Records to use:

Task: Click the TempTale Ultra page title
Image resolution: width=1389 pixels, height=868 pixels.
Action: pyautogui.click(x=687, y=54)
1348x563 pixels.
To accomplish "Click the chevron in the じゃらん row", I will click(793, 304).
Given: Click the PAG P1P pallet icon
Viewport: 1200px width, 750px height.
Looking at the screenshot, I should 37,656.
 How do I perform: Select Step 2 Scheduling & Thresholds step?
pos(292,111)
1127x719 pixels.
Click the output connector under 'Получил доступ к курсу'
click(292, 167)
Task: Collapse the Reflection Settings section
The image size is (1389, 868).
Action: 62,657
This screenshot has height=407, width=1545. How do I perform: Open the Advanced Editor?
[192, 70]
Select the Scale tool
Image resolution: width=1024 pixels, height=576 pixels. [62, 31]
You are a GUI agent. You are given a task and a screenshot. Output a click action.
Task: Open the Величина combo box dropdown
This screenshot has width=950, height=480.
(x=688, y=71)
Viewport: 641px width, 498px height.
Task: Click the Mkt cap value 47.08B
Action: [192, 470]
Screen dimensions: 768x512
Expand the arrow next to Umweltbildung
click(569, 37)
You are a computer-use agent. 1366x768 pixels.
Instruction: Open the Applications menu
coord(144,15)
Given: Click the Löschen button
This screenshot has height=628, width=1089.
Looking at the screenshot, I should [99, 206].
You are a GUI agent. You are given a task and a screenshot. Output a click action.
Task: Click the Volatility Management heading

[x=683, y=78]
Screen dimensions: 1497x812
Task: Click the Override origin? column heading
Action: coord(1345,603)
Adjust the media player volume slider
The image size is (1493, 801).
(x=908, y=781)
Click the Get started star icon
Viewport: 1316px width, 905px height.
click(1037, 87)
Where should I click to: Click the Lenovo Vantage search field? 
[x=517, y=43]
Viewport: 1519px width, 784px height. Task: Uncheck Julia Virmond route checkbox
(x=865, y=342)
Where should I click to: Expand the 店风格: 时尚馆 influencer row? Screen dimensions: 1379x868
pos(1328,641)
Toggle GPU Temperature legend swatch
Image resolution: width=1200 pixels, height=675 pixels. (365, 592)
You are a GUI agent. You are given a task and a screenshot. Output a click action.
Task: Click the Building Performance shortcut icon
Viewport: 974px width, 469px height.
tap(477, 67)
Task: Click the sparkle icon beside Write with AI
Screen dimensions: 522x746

Problem statement: Reproduce all of the material above word for word, keeping every line in its original order.

Response to the task:
Task: Click the TempTale Ultra page title
Image resolution: width=1389 pixels, height=868 pixels.
Action: pyautogui.click(x=687, y=54)
1348x563 pixels.
To accomplish "Click the chevron in the じゃらん row", I will click(793, 304).
Given: Click the PAG P1P pallet icon
Viewport: 1200px width, 750px height.
Looking at the screenshot, I should 37,656.
 How do I perform: Select Step 2 Scheduling & Thresholds step?
pos(292,111)
1127x719 pixels.
Click the output connector under 'Получил доступ к курсу'
click(292, 167)
Task: Collapse the Reflection Settings section
The image size is (1389, 868).
Action: 62,657
This screenshot has height=407, width=1545. How do I perform: Open the Advanced Editor?
[192, 70]
Select the Scale tool
Image resolution: width=1024 pixels, height=576 pixels. [62, 31]
You are a GUI agent. You are given a task and a screenshot. Output a click action.
Task: Open the Величина combo box dropdown
This screenshot has width=950, height=480.
(x=688, y=71)
Viewport: 641px width, 498px height.
Task: Click the Mkt cap value 47.08B
Action: [192, 470]
Screen dimensions: 768x512
Expand the arrow next to Umweltbildung
click(569, 37)
You are a computer-use agent. 1366x768 pixels.
Instruction: Open the Applications menu
coord(144,15)
Given: Click the Löschen button
This screenshot has height=628, width=1089.
Looking at the screenshot, I should [99, 206].
You are a GUI agent. You are given a task and a screenshot. Output a click action.
Task: Click the Volatility Management heading

[x=683, y=78]
Screen dimensions: 1497x812
Task: Click the Override origin? column heading
Action: coord(1345,603)
Adjust the media player volume slider
The image size is (1493, 801).
(x=908, y=781)
Click the Get started star icon
Viewport: 1316px width, 905px height.
click(1037, 87)
Where should I click to: Click the Lenovo Vantage search field? 
[x=517, y=43]
Viewport: 1519px width, 784px height. Task: Uncheck Julia Virmond route checkbox
(x=865, y=342)
Where should I click to: Expand the 店风格: 时尚馆 influencer row? Screen dimensions: 1379x868
pos(1328,641)
Toggle GPU Temperature legend swatch
Image resolution: width=1200 pixels, height=675 pixels. (365, 592)
You are a GUI agent. You are given a task and a screenshot. Output a click action.
Task: Click the Building Performance shortcut icon
Viewport: 974px width, 469px height.
tap(477, 67)
Task: Click the sparkle icon beside Write with AI
Screen dimensions: 522x746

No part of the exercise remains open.